Ufuklar simsiyah kararmıştı. Bir yanda Fransa, İngiltere, ve Rusya’nın kurdukları büyük blok bunun karşısında Almanya’nın önderi olduğu “merkezî devletler” bloku yalnız yaşayamamak endişesini taşıyan Osmanlı İmpa­ratorluğu, bu cephelerden birine katılma zorunluğunu duyuyordu. Fransa, Suriye ve Arabistanı; İngiltere, Musul ve Bağdat’ı; Rusya, Doğudaki illerimizi ele geçirmek peşindeydiler. Böyle bir dönemde Alman diplomasisi daha be­cerikli ve daha etken davranıyor, nerdeyse bizi bağrına basacak izlenimini uyandırıyordu. Aslında yalnız kalmamak korkusunu taşıyan Osmanlı İmpa­ratorluğu, daha maharetli davranan Alman blokuyla kader birliği etmeyi ser­lerin ehveni saymıştı. Ne çare ki bu şer de ehven değildi. Almanya da genişlemek, yayılmak peşindeydi. Bunun ilk etabı olarak “Berlin-Bağdad mihveri”ni oluşturmayı plânlamıştı. Fakat başarılı olduğu takdirde plân bununla yetin­meyecekti.
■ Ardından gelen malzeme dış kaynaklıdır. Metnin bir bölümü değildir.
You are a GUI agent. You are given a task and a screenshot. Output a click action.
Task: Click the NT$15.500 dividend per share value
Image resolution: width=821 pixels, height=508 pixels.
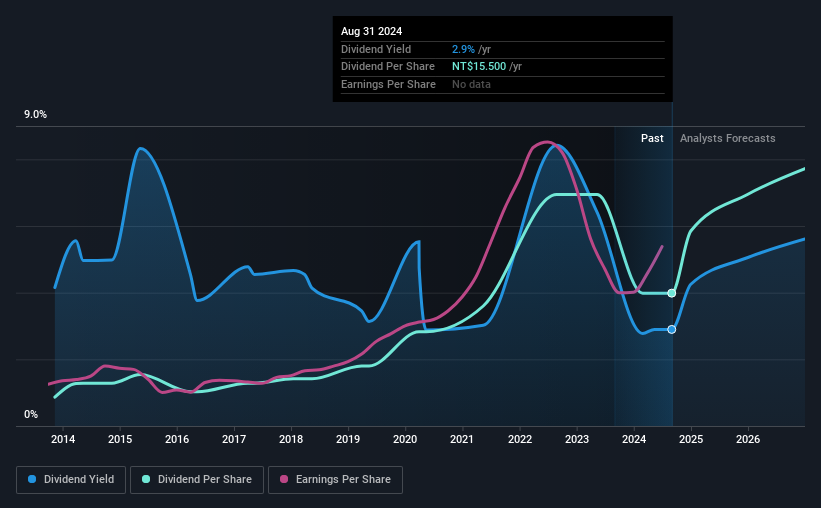click(x=479, y=67)
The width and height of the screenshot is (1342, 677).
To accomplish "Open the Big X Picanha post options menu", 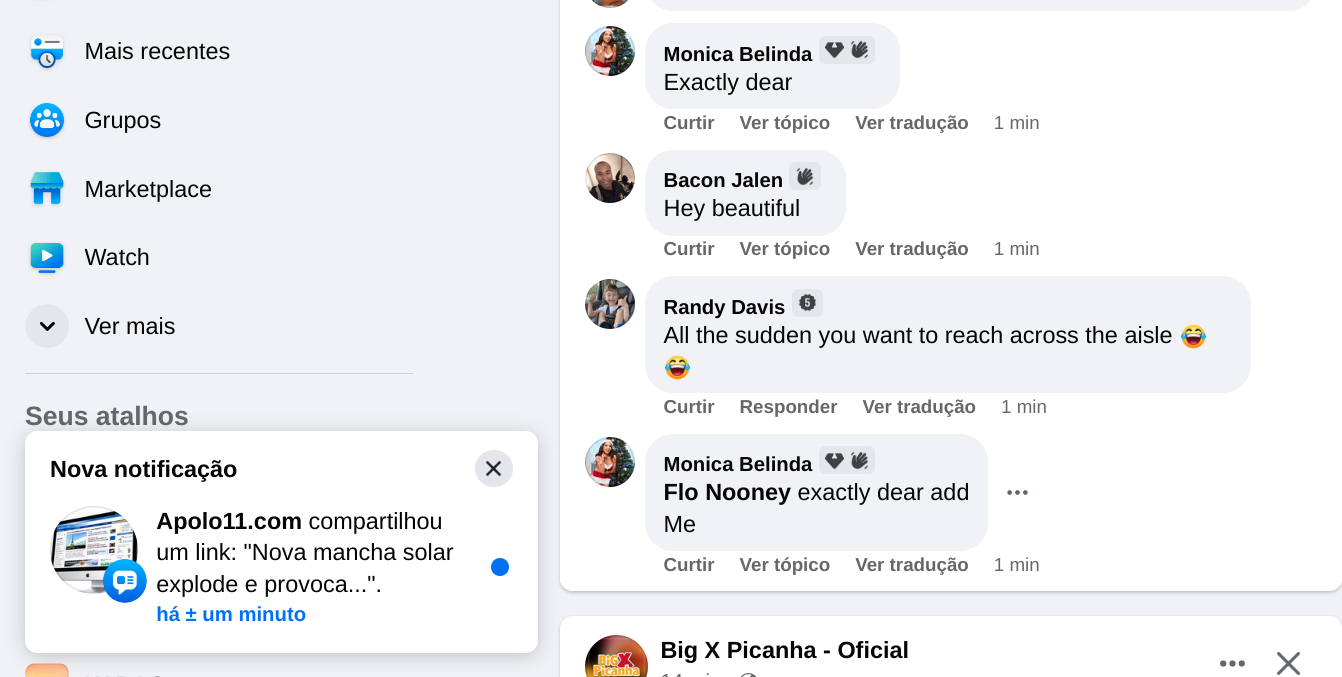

Bağdat, Almanlar için bir sıçrama tahtası olacaktı ve İngiliz em-peryalizmiyle yarışma, Hindistan üzerinde olacaktı.
Osmanlı İmparatorluğunun kendisine platonik gibi görünmüş olan Alman blokuna yaklaşmasının bir sebebi de politik ve coğrafî kaderde bir ortaklığın mevcut olmasaydı. Biz asırlardan beri Doğudaki büyük tehdidin bas­kısı altındaydık. Zamanla genişliyen Rusya, Avrupayı ve bu meyanda Almanya’yı tehdit etmeye başlamıştı.
Osmanlı İmparatorluğu’nun kararında pek göze görünmeyen, fakat nihaî bir rol oynamış olan önemli bir faktör daha vardı: Başta Enver Paşa oldu­ğu halde, İttihat ve Terakki’nin ileri gelenleri Almanyanın yenilmezliğine inanmışlardı.
Hürriyet inkılâbını başarmış olan Türk ordusu, o dönemde siyaset çukuruna saplanmış bulunuyordu. Subaylar askerî görevlerinden ziyade, siyasî partilerde hâkim yerler elde etmeye koyulmuşlardı. Bunların başında gelen Enver Paşa, Harbiye Nazırlığını yani fiilen ordumuzun başkomutanlığını ele geçirmişti. Siyasî nüfuzunu arttırmak ve “Âlem-i İslam” ütopyasında nüfuz kazanmak için bir de halife ve padişah damatlığını elde etmiştir. Böylece fii­len bütün iktidarı elinde toplamıştı. O kadar ki bir emrivaki halinde memle­keti Cihan Harbine sokarken ne hükümete ne de İttihat ve Terakki genel merkezine haber vermek lüzumunu duymuştu.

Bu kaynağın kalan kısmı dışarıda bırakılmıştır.